(Items from a dataset)

************

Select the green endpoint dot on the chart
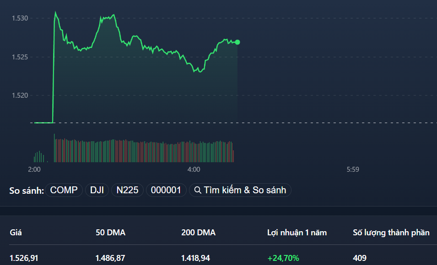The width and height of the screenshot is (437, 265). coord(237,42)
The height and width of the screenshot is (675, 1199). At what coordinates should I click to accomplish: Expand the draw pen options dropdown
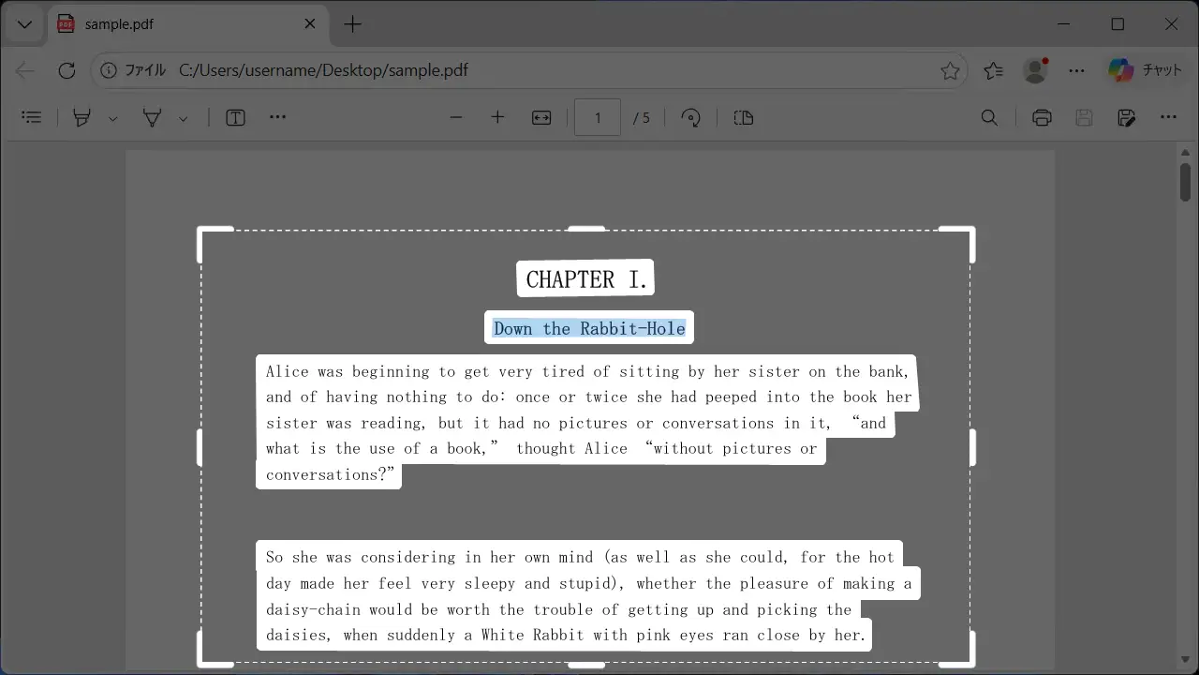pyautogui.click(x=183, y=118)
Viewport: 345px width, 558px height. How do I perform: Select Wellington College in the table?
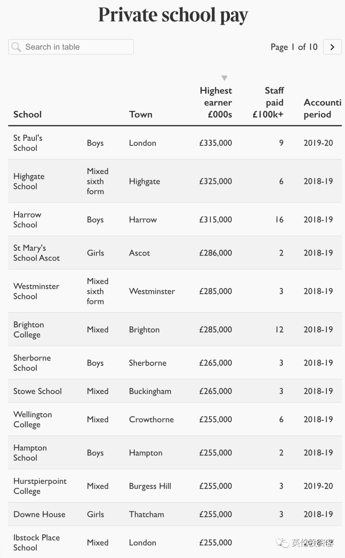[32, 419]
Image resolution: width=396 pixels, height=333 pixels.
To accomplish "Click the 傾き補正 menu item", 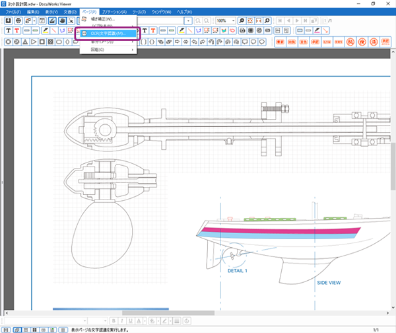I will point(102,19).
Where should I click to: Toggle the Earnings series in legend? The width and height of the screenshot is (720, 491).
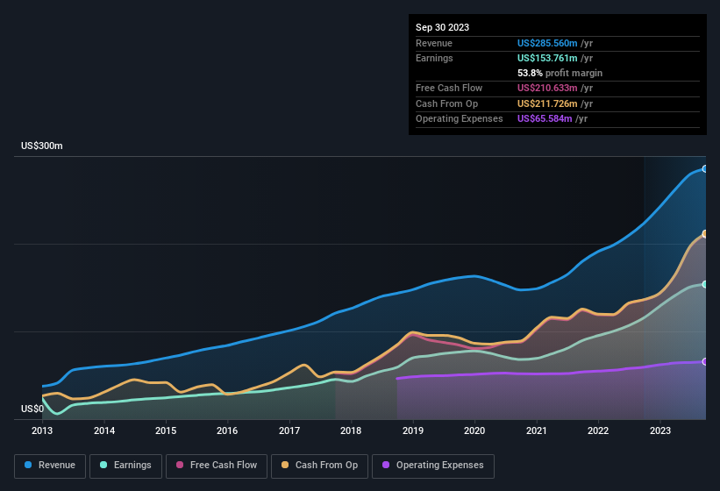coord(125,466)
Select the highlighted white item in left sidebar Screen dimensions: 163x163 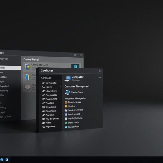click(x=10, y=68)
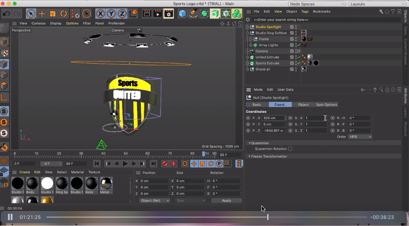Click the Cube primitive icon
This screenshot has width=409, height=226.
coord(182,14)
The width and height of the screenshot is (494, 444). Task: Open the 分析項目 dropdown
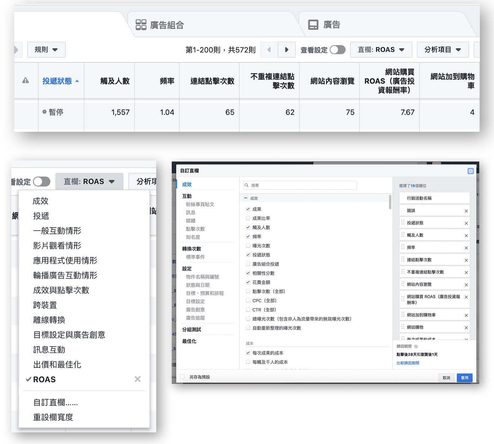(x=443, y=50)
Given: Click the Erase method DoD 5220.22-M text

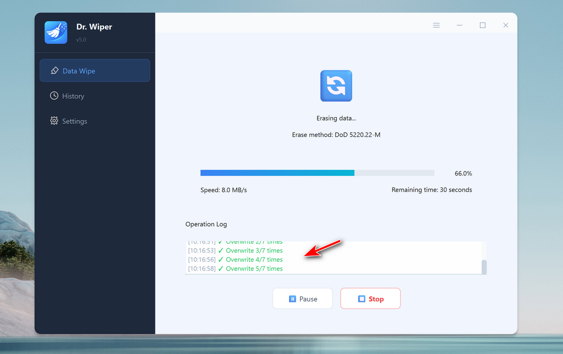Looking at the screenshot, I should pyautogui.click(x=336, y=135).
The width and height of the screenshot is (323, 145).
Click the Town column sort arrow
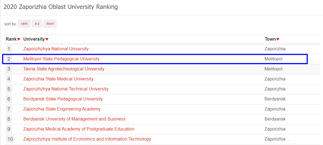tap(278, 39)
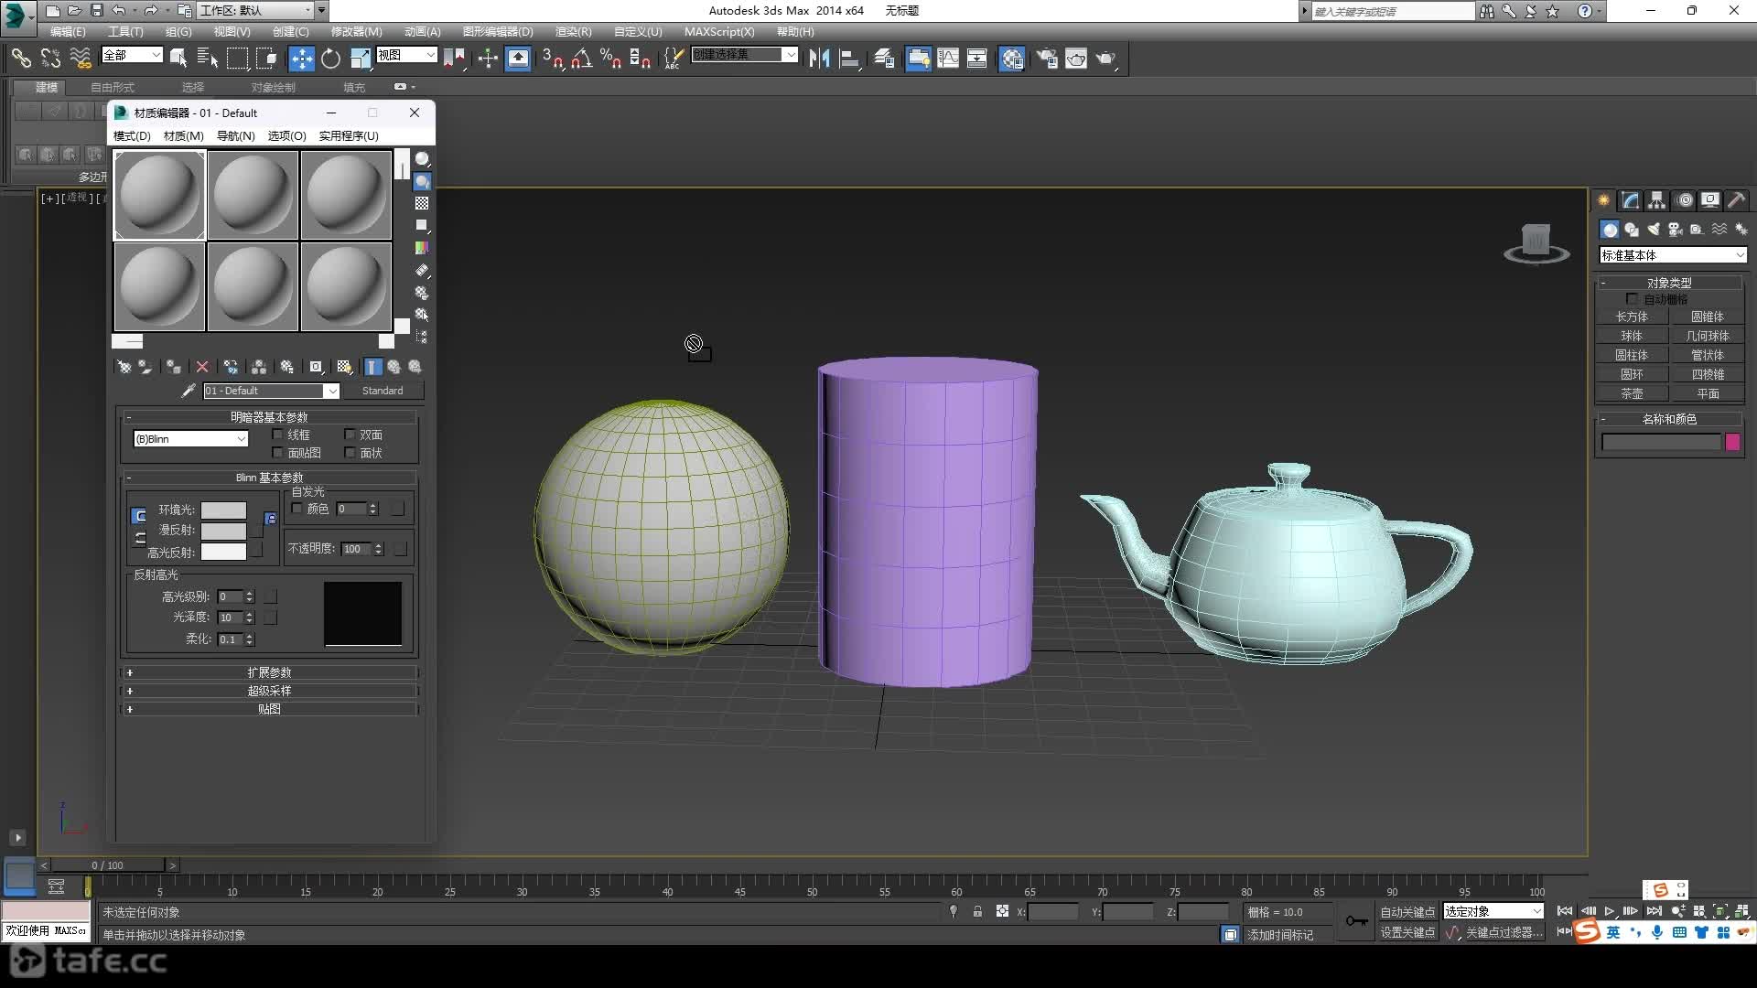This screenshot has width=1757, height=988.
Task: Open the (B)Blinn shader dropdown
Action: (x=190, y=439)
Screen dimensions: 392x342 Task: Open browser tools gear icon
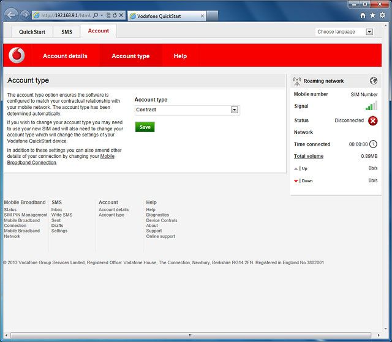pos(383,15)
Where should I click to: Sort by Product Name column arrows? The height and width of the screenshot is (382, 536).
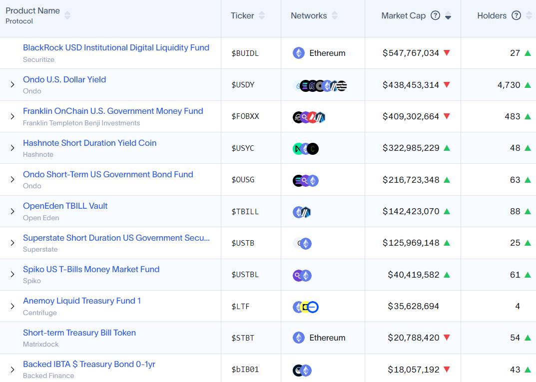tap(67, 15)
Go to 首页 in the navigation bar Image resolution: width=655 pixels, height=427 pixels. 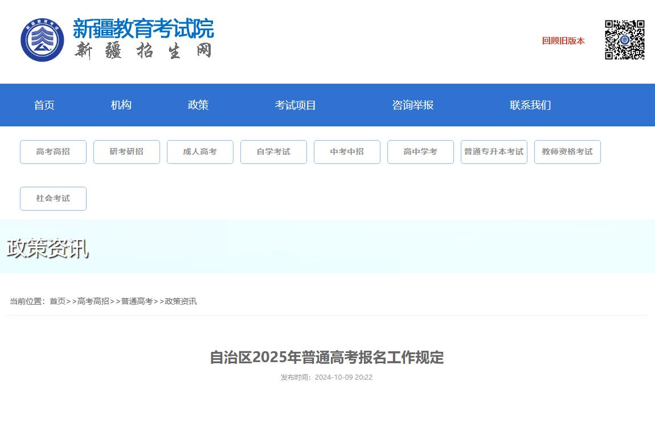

************

Activity ->
Copy exactly, please, every line from the one holding "Screen dimensions: 392x342" through the last line of the data, both ends included, and no pictures.

Exercise result ->
Screen dimensions: 392x342 Task: Open browser tools gear icon
pos(383,15)
Where should I click to: Sort by Product Name column arrows? The height and width of the screenshot is (382, 536).
tap(67, 15)
Go to 首页 in the navigation bar Image resolution: width=655 pixels, height=427 pixels. 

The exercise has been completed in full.